Pernyataannya diatas disinyalir berasal dari keengganan PSSI untuk menggelar pemusatan latihan di Korea Selatan. Shin Tae-yong khawatir dengan kondisi di Indonesia terkait virus corona. Hal ini membuat PSSI meradang. PSSI kemudian membuat Satuan Tugas (Satgas) Timnas Indonesia, untuk memantau kondisi Timnas. Adanya Satgas ini dinilai hanya untuk menjatuhkan Shin. Ditambah lagi ia diserang oleh Indra Sjafri yang sekarang menjabat Direktur Teknik PSSI. Indra menganggap Shin Tae-yong tidak profesional dan tidak etis.

Padahal, Shin Tae-yong bukanlah pelatih sembarangan. Ia pernah memenangkan AFC Champions League (kompetisi level klub tertinggi di Asia) pada 2010 dan saat menjadi pelatih Korea Selatan ia mengalahkan Jerman di Piala Dunia 2018. Meskipun Korea Selatan nggak berhasil lolos 16 besar, namun mengalahkan jerman adalah sebuah kehebatan dimana Jerman adalah juara Piala Dunia sebelumnya (Gol Son Heung-Min juga cukup ikonik menurut saya).

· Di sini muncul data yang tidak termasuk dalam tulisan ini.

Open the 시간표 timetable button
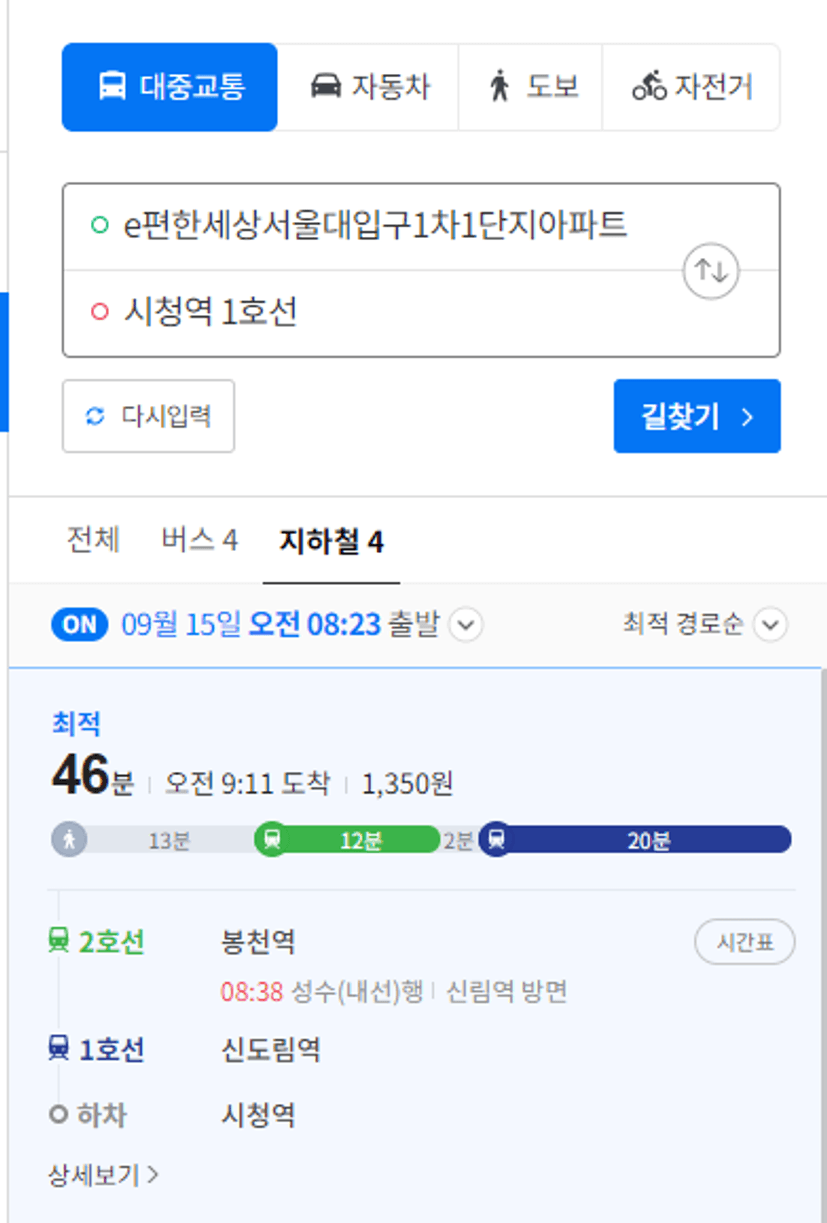827x1223 pixels. [x=745, y=943]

Drama ini mengundang simpati dari penggemar sepak bola. Para netizen setuju untuk mendukung Shin dan banyak yang menganggap PSSI tidak becus dalam menangani pelatih (Apa kabar ya Luis Milla?). PSSI dianggap ‘pengennya instan’ dalam membangun sepak bola Indonesia. Entah itu untuk memenuhi ekspektasi suporter atau memang keinginan petinggi PSSI. Kalau saya sih, menganut aliran Sir Alex Ferguson (hahaha iya saya bikin sendiri). Dia saja butuh waktu kurang lebih 4 tahun untuk mendapat trofi pertama. Setelah itu ia sukses membentuk dinasti Manchester United yang sangat melegenda. Fans Liverpool bisa sabar kok nunggu 30 tahun untuk trofi Liga Inggris, masa kita nggak bisa sabar?

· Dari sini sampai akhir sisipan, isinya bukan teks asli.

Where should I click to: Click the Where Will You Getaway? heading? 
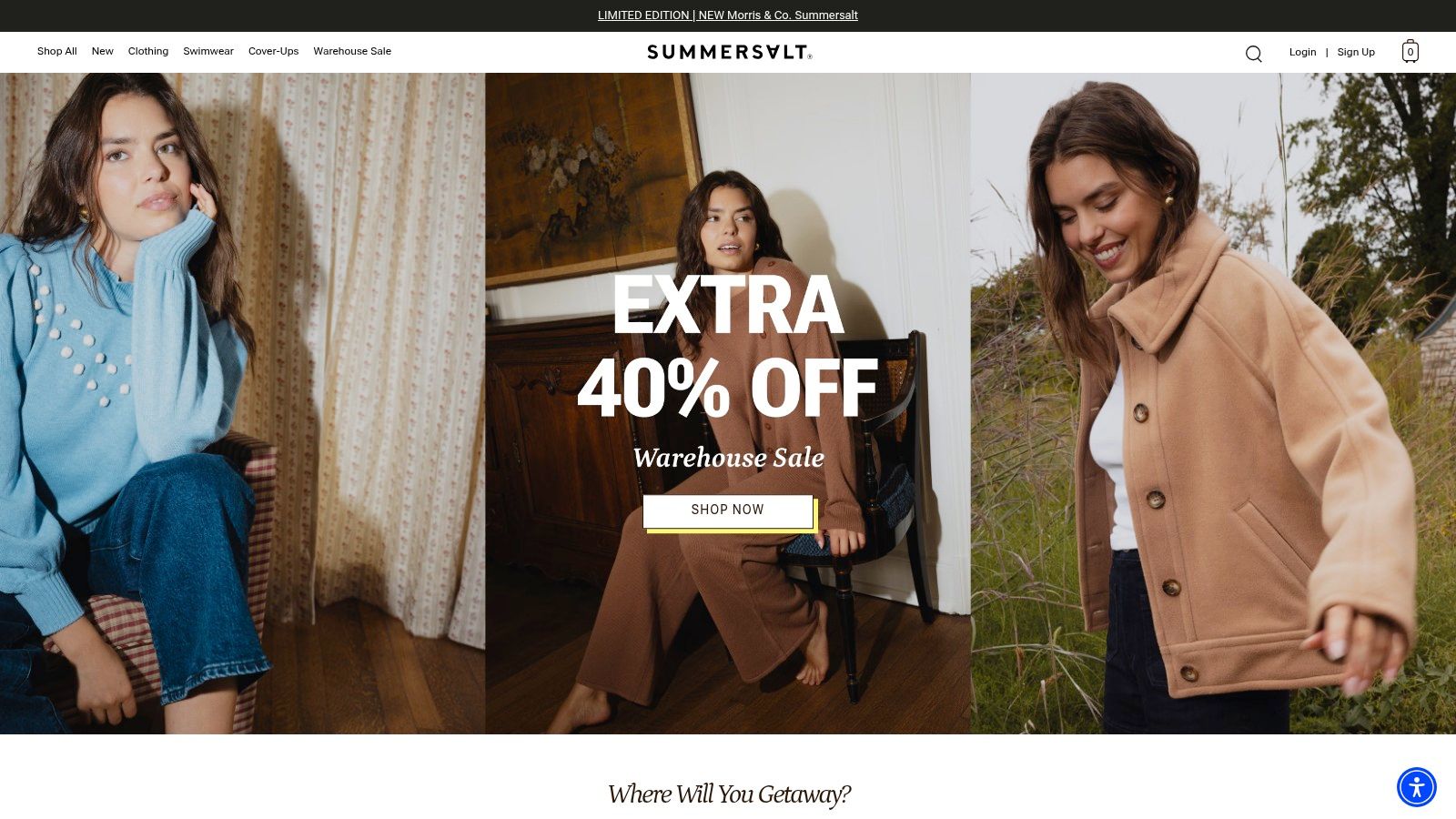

Kabar terakhir, pihak Shin dan PSSI udah baikan kok. Jadi aman-aman aja ya ini netizen. Cuma kesalahan komunikasi aja sih katanya. Ya semoga Shin Tae-yong benar-benar bisa memberikan dampak signifikan dan membawa banyak prestasi ke Timnas. Amiiin…

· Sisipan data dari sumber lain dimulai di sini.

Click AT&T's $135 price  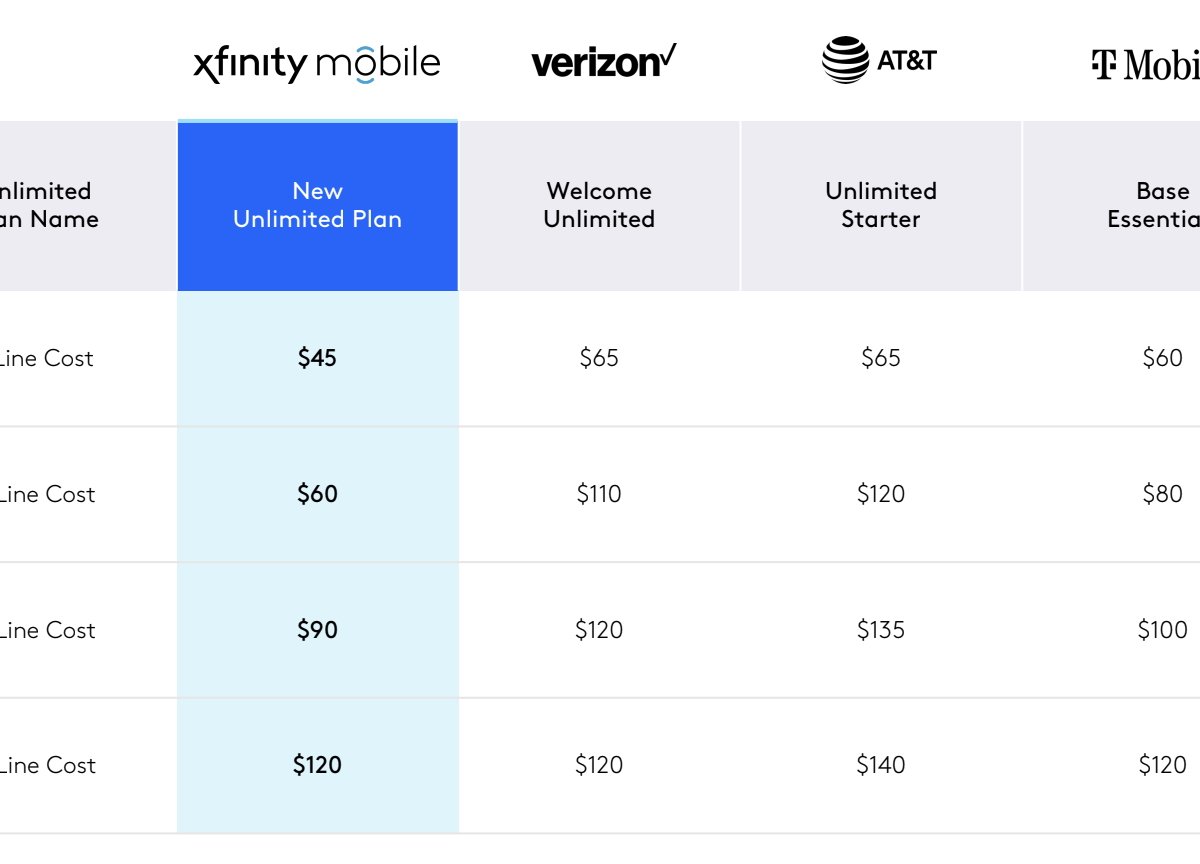(x=881, y=630)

Saya menulis artikel ini semata-mata karena saya peduli dengan kondisi Timnas Indonesia. Sejak saya SD hingga saya kuliah nampak tidak ada prestasi Timnas yang bisa dibanggakan. Tapi saya salut dengan pembinaan pemain muda Indonesia saat ini. Banyak nama-nama yang muncul ke permukaan dan memiliki skill cukup bagus. Saya juga berharap banget Egy Maulana Vikri bisa berkembang di Eropa sana. Program pembinaan pemain muda harus terus dipantau agar mereka bisa memaksimalkan potensi terbaik hingga ke jenjang teratas. Langkah PSSI untuk mengambil pelatih asing juga sudah bagus, hanya saja kita perlu kesabaran dan kegigihan. Butuh waktu untuk memoles talenta-talenta yang ada hingga menjadi tim yang solid. PSSI perlu belajar banyak dari Thailand untuk perbaikan liga, pembinaan pemain muda, dan perbaikan organisasi.

Semoga di dasawarsa baru ini sepak bola Indonesia terus berbenah dari kesalahan-kesalahan sebelumnya. Teruslah maju, Indonesiaku!